I guess I find it interesting that you have such strong anticipation of my ideas.  I hope you will engage sincerely.

My empirically functional definition of mind has the benefit of quantification.  As in QM, the outcome happens after observation.  Experience is not ignored, but is the interaction of sensation with reality. 5 physical senses and additionally - senses that observe the other senses.  The sense of experience comes from real contact with the informational activity in our environments.  And while you may cling to the common physicalist's interpretation, I choose to think that it pragmatic to acknowledge actual and substantial information pulsing in the real world as probability waves. 

Do you acknowledge that it is unresolved as to the meaning of the wave function?  Its formulator saw it real and today it is cast as knowledge (meaningful info).

Quote: Albert Einstein also favoured a statistical interpretation of the wavefunction, although he thought that there had to be some other as-yet-unknown underlying reality. But others, such as Austrian physicist Erwin Schrödinger, considered the wavefunction, at least initially, to be a real physical object.
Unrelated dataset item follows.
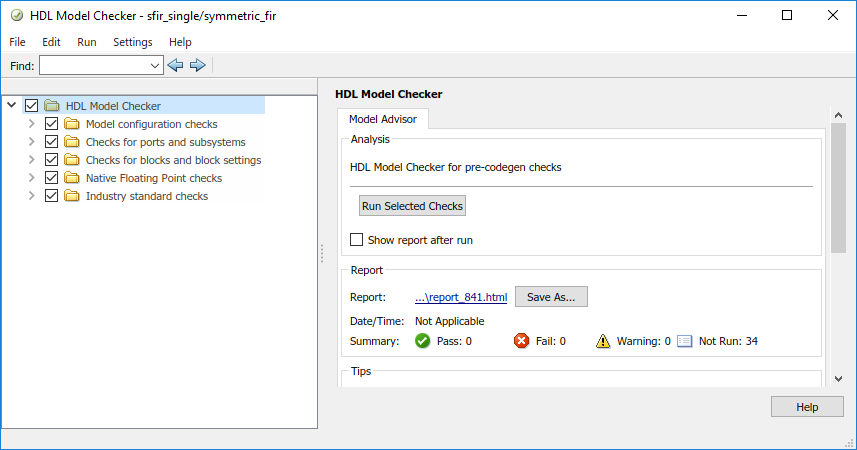Click the Model configuration checks folder icon
Viewport: 857px width, 450px height.
[x=72, y=124]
The Copenhagen interpretation later fell out of popularity, but the idea that the wavefunction reflects what we can know about the world, rather than physical reality, has come back into vogue in the past 15 years with the rise of quantum information theory, Valentini says.
Laird,  Is this where to start your disagreement?  If there is an informational environment -- it can go a long way to supporting Psi and those who need to defend it.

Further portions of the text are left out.